Enviada em 16/06/2019

Durante a segunda guerra mundial, Hitler perseguiu judeus, negros e homossexuais, com o intuito de nortear a Alemanha para a denominada raça ariana. Analogamente ao fato supracitado, grupos da sociedade sofrem com intolerância e discursos de ódio, disseminados por outra parcela da população que impõe seu padrão social ou sua raça, por exemplo, como hegemônica.

As pessoas autodeclaradas superiores, principiam um desafeto como os que são julgados inferiores, convergindo para uma raiva incontrolável que, em alguns casos, geram fatalidades. Dessa maneira, a filosofa existencialista, Simone de Beauvoir, discorre que o ser humano não nasce intolerante, ele é moldado em uma sociedade repleta de regras e padrões, sendo assim instruído a agir de maneira deplorável em algumas ocasiões.

Não obstante, minorias sofrem opressão, seja de caráter racial, religioso, de orientação sexual, de gênero e até de partidária, possuindo, ainda, uma fila considerável de preconceitos. Em contrapartida, movimentos emergem, tal qual o de lésbicas, gays, bissexuais e transsexuais (LGBT), buscando seus direitos e cobrando do estado leis mais rígidas, umas das quais promulgadas em maio de 2019, criminalizando a homofobia.

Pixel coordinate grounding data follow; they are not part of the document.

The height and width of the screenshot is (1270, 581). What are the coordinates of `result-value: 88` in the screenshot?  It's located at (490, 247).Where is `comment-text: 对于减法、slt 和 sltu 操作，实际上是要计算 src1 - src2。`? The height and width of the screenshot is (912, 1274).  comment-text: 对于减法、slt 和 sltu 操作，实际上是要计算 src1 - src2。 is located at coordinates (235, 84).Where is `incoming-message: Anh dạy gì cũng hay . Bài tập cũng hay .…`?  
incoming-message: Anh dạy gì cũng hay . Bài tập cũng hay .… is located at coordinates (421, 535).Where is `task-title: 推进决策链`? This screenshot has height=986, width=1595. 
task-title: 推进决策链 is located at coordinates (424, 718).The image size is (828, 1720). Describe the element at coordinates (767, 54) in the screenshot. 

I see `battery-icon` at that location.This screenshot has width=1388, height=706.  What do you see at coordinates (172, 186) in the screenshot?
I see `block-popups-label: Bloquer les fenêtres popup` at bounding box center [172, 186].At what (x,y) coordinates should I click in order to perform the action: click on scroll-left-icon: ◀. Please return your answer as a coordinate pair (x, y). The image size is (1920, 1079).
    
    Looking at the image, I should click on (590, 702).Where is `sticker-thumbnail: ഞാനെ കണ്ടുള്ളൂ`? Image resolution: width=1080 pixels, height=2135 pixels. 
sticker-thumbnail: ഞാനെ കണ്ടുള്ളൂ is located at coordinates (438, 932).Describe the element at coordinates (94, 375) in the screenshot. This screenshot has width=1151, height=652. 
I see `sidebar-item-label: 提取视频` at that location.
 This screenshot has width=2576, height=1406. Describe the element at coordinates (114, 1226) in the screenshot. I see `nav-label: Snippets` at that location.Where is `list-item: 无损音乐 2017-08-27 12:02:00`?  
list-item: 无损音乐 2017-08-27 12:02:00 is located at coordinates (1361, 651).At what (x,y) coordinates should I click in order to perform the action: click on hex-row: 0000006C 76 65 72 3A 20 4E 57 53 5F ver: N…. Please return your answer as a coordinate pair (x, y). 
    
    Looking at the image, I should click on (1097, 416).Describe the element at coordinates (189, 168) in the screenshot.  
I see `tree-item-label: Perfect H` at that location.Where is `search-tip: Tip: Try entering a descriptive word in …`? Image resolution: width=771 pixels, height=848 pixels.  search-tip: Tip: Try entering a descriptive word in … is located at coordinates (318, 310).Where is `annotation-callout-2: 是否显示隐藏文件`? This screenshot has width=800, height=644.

A intolerância e o discurso de ódio, portanto, persistem na sociedade. Por conseguinte, as redes sociais, atualmente, inferem um impacto considerável na visão da população e, o governo, em consonância com o ministério da educação, deve disseminar entrevistas, com pessoas que sofreram repressões, em todos os portais possíveis na internet, almejando uma empatia que corrobore a uma mitigação dos pontos de vista extremos, divergindo, assim, das moldagens tóxicas que Beauvoir aludira.